I think the next step is a PEP. I’d recommend to start working on a draft, laying out the motivation and the precise spec. I’m happy to sponsor a PEP for this idea. If you’re comfortable hacking on the interpreter, a draft implementation would also be helpful.

4 Likes

How do you plan on disambiguating an inline declaration of a constrained type variable from one that declares a type variable bound to a tuple?

That is, is:

def foo[A: (str, bytes)](x: A) -> A: ...

going to be interpreted as:

def foo[A: tuple[str, bytes]](x: A) -> A: ...

?

Shall we special-case the former so an outermost tuple is not transformed into a generic alias when in the context of a type variable declaration, and document that those who wish to bind a type variable to a tuple need to do it in the old-fashioned way?
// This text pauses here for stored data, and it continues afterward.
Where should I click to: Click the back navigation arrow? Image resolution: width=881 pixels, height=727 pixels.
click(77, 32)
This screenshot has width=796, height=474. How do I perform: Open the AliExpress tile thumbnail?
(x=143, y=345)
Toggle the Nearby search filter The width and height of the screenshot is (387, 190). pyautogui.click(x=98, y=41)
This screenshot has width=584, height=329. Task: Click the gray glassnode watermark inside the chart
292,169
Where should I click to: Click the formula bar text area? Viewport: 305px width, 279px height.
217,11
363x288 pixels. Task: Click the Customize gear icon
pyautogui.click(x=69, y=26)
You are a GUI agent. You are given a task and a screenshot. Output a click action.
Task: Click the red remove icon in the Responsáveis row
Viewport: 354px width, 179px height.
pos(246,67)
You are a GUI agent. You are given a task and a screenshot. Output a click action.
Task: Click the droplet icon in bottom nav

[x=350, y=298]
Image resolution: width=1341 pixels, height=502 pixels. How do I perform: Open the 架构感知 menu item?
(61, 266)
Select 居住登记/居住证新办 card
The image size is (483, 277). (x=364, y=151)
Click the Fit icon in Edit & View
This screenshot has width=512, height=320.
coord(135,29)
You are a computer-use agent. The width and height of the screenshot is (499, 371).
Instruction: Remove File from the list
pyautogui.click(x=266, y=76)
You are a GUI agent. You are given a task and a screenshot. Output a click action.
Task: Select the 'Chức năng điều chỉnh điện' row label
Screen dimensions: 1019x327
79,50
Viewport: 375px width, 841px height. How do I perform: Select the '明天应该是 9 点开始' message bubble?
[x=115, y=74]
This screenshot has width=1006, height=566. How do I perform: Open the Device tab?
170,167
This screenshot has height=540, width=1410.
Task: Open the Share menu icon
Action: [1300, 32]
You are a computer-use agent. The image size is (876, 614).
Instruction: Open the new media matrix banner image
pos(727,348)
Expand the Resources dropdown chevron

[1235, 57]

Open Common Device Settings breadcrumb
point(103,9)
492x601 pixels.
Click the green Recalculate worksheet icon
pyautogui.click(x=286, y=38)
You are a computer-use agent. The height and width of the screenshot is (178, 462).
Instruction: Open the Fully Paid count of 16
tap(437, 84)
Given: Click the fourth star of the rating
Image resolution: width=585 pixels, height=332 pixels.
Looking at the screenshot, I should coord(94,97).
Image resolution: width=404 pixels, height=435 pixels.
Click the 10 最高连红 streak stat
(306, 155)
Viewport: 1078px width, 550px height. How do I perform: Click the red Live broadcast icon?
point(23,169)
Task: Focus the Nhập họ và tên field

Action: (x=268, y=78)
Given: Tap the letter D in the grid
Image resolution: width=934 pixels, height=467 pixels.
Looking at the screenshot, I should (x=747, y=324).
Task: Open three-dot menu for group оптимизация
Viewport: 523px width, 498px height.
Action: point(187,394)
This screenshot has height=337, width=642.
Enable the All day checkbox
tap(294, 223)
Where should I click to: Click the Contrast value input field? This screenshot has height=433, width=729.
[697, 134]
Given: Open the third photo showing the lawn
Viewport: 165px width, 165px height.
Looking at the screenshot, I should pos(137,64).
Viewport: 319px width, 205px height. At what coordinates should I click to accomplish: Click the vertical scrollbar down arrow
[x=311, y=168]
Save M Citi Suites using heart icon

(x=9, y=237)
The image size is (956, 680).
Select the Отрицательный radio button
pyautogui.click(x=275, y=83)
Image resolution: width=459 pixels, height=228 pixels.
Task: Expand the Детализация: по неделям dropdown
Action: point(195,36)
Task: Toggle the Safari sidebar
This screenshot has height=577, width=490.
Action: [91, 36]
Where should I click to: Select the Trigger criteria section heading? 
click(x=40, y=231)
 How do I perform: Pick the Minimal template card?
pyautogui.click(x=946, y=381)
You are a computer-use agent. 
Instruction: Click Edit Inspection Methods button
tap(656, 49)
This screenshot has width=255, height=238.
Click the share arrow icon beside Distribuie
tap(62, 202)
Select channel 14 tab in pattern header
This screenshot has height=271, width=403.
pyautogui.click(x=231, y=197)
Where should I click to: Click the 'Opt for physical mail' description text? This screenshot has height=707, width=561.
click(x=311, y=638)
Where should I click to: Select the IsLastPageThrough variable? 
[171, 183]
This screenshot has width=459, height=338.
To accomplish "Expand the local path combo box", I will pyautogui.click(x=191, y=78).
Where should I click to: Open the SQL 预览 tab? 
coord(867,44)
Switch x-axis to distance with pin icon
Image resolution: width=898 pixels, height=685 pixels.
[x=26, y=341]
I think we’re more or less forced to have def f[T: (str, bytes)]... stay as a constraint for backwards compatibility reasons. This (and the indexing issue) definitely are problems with spelling tuple types like this. I think that since tuple bounds are fairly rare and it’s not a huge problem to spell them using the current syntax, it’s fine to just document the current behaviour as correct like you said.

2 Likes

Awesome, thanks! I’ve already got a draft implementation on my github. It’s still pretty rough around the edges, but the core parts are working. I’ll start working on a draft PEP then.

6 Likes

How about throwing in a call syntax-based shortcut for Annotated as well, freeing us from one more import while allowing the actual type to stand out at the front of a type hint?

That is:

Annotation Expression Equivalent Expression
expr (expr1, expr2, …) Annotated[expr, expr1, expr2, …]

So that:

n: int (Gt(0), Lt(10))

would be equivalent to:

n: Annotated[int, Gt(0), Lt(10)]

We might be able to take advantage of keyword arguments too:

n: int (Gt=0, Lt=10)

although the above transformation allows only callables that take exactly one argument, so I’m not sure if it’s worth pursuing.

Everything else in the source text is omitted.